# Detecting Deception in Enron Emails
## 3. Modeling

In this notebook, we attempt three methods of clustering and topic modeling, beginning with simple N-gram features, then reducing dimensionality for K-means using paragraph vectoring, or Doc2Vec. We also try variants of Latent Dirichlet Allocation (LDA) to identify sub-topics within emails for comparison to our keyword-targeted labels.
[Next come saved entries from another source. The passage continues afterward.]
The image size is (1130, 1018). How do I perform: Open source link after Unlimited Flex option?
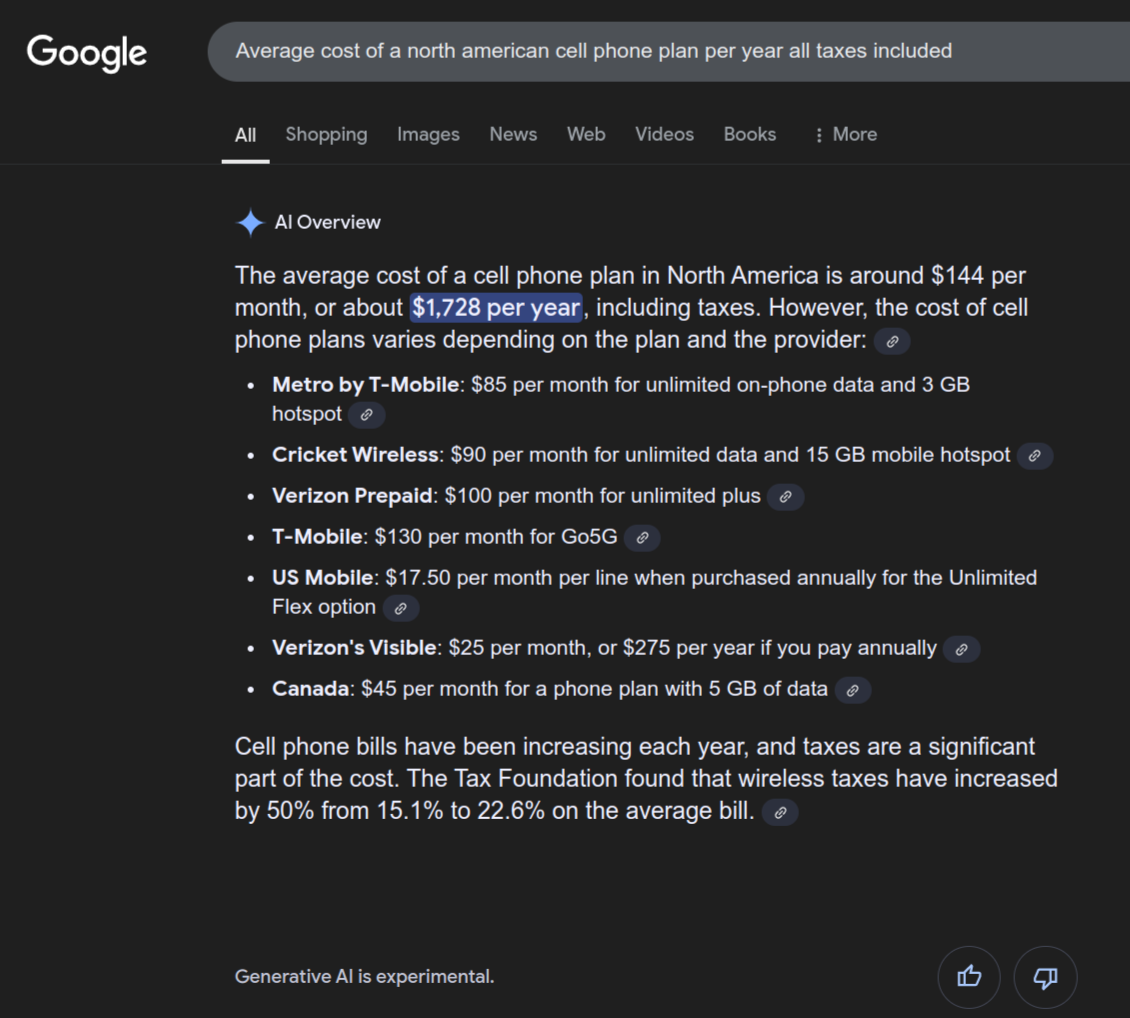(x=400, y=608)
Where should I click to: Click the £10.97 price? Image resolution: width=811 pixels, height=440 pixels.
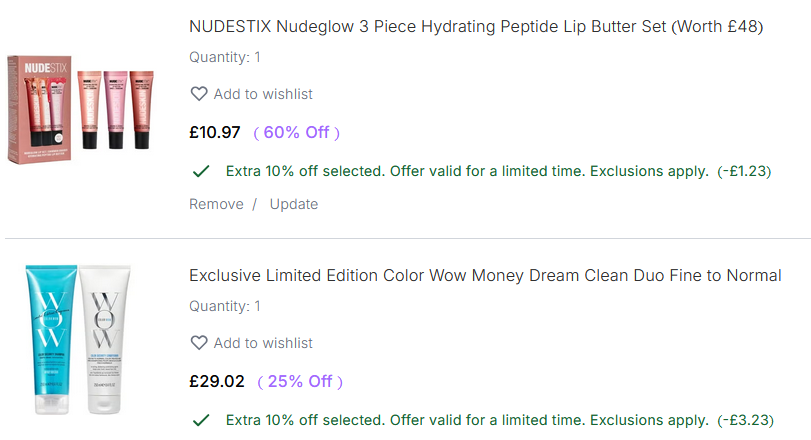coord(215,132)
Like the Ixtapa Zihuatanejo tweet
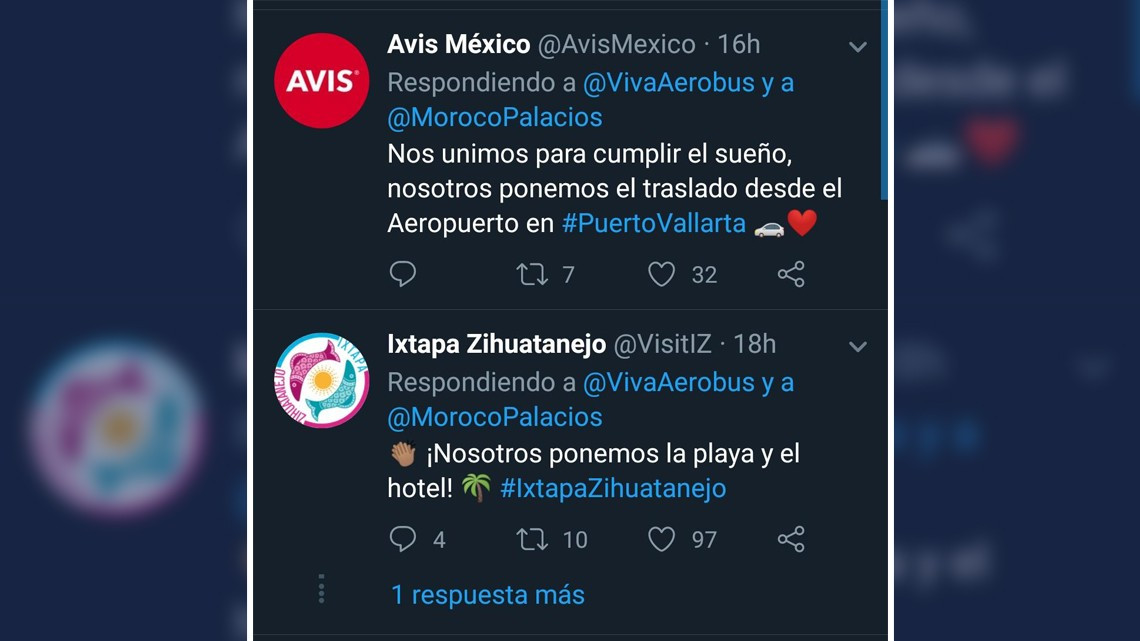 tap(660, 539)
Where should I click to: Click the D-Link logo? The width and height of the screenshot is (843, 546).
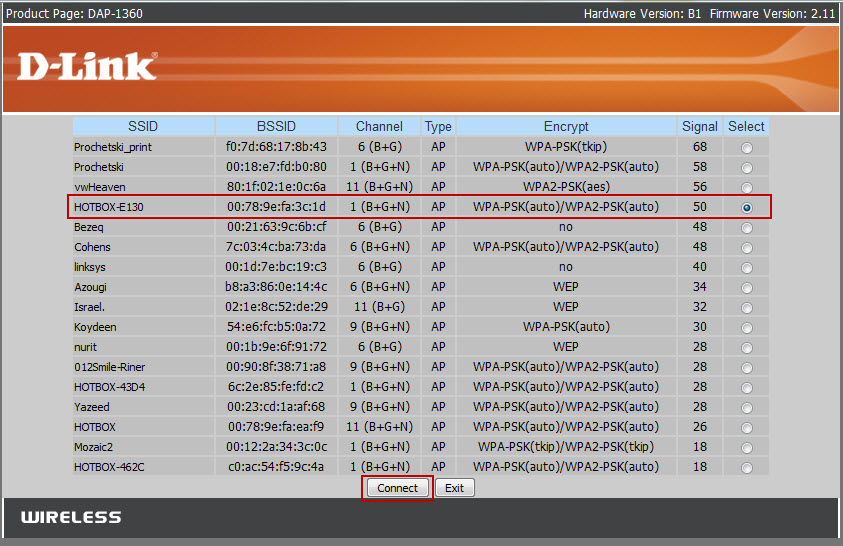tap(87, 67)
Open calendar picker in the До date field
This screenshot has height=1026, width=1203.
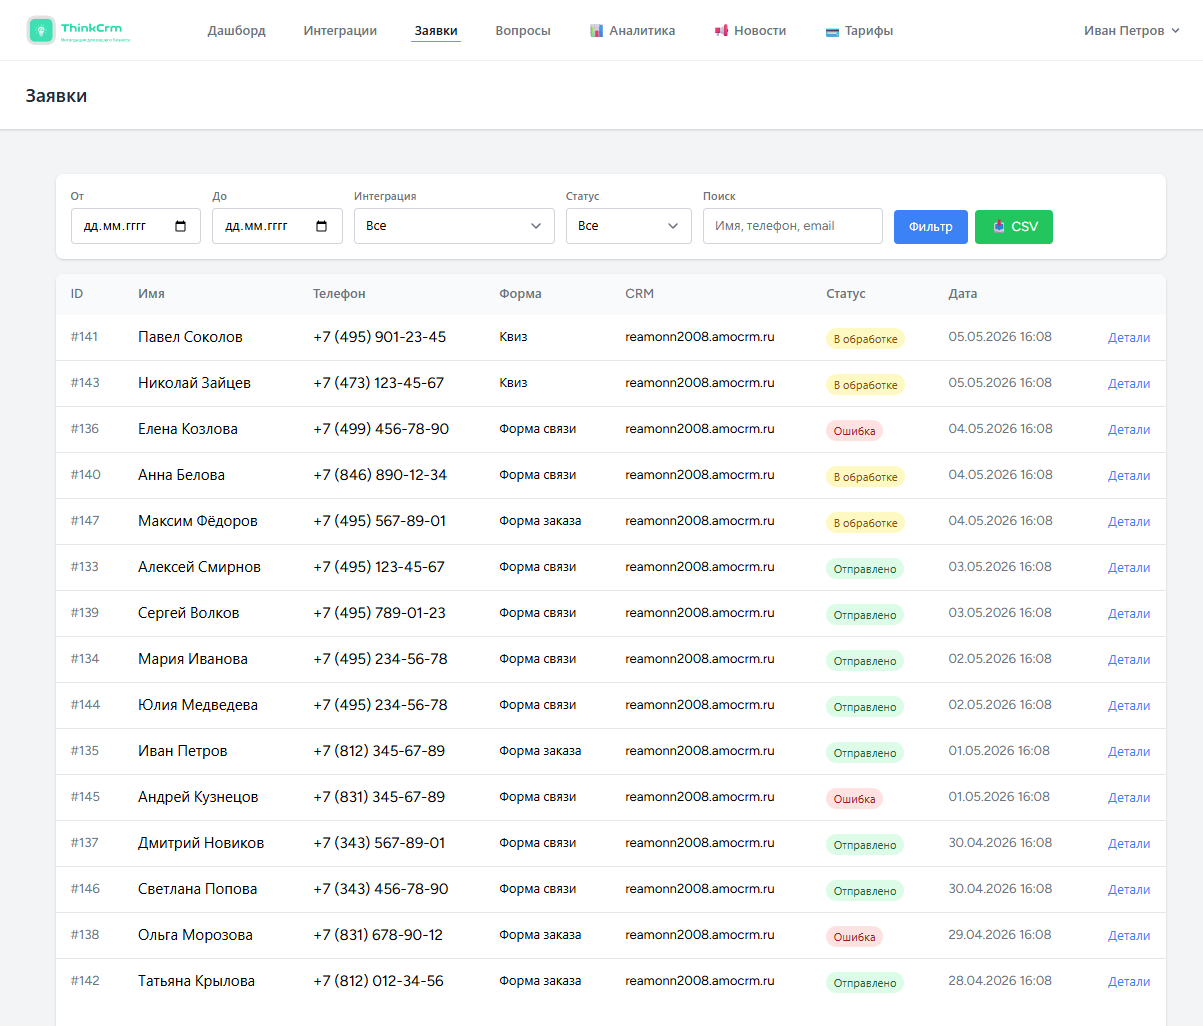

### 3.0 Libraries and Preprocessed Data

Preprocessed data generated in prior workbook: https://github.com/colbycarter/NLP_Enron/blob/master/Enron_emails_PREPROCESSING.ipynb

In [1]:
from __future__ import print_function
from __future__ import division

import os, sys
import collections
import re

import numpy as np
import pandas as pd
import matplotlib.pyplot as plt
import random
from collections import Counter
import timeit

import email
import nltk
from nltk.tokenize.treebank import TreebankWordTokenizer
from nltk.tokenize import sent_tokenize
from nltk.tokenize import RegexpTokenizer
from scipy import sparse, hstack
from sklearn.feature_extraction.text import *
from sklearn.cluster import KMeans
from sklearn.metrics.pairwise import cosine_similarity
# run 'easy_install -U gensim' to install gensim and then re-launch jupyter notebook
import gensim


# Helper libraries
import constants
import utils
import vocabulary



### Load Preprocessed Dataset

In [2]:
# test import; runtime ~2 minutes for full set
# ENTER PATH FOR IMPORT AND EXPORT
path = 'C:/Users/Colby/Documents/Berkeley/266_NLP/final_project/data'
emails_df = pd.read_pickle(path + '/cleaned_emails.pkl')
print(emails_df.shape)
emails_df.head()

(517401, 4)


Unnamed: 0,file,email_list,email_str,suspicious_ind
0,allen-p/_sent_mail/1.,"[here, is, our, forecast, <s>]",here is our forecast <s>,0.0
1,allen-p/_sent_mail/10.,"[traveling, to, have, a, business, meeting, ta...",traveling to have a business meeting takes the...,0.0
2,allen-p/_sent_mail/100.,"[test, successful, <s>, way, to, go, !, !, <s>...",test successful <s> way to go ! ! <s> ! <s>,0.0
3,allen-p/_sent_mail/1000.,"[randy, can, you, send, me, a, schedule, of, t...",randy can you send me a schedule of the salary...,0.0
4,allen-p/_sent_mail/1001.,"[let, 's, shoot, for, tuesday, at, DGDG:DGDG, ...",let 's shoot for tuesday at DGDG:DGDG <s>,0.0


### Functions for Evaluating Emails Nearest Labeled Examples

In [75]:
def tfidf_fct(data, N_gram, max_df=.01, min_df=5):
    """Return tf-idf N-gram vectors"""
    transformer = TfidfTransformer()
    vectorize = CountVectorizer(ngram_range=(1, N_gram), max_df=max_df, min_df=min_df)
    n_grams = vectorize.fit_transform(data["email_str"])
    n_grams_idf = transformer.fit_transform(n_grams)
    print("N-grams TF-IDF:", n_grams_idf.shape)
    print(type(n_grams_idf))
    return n_grams_idf

def k_preds(data, feats, kmeans):
    """predict cluster of emails using an initialized k-means object"""
    base_preds = kmeans.predict(feats)
    print("Cluster counts:", Counter(base_preds))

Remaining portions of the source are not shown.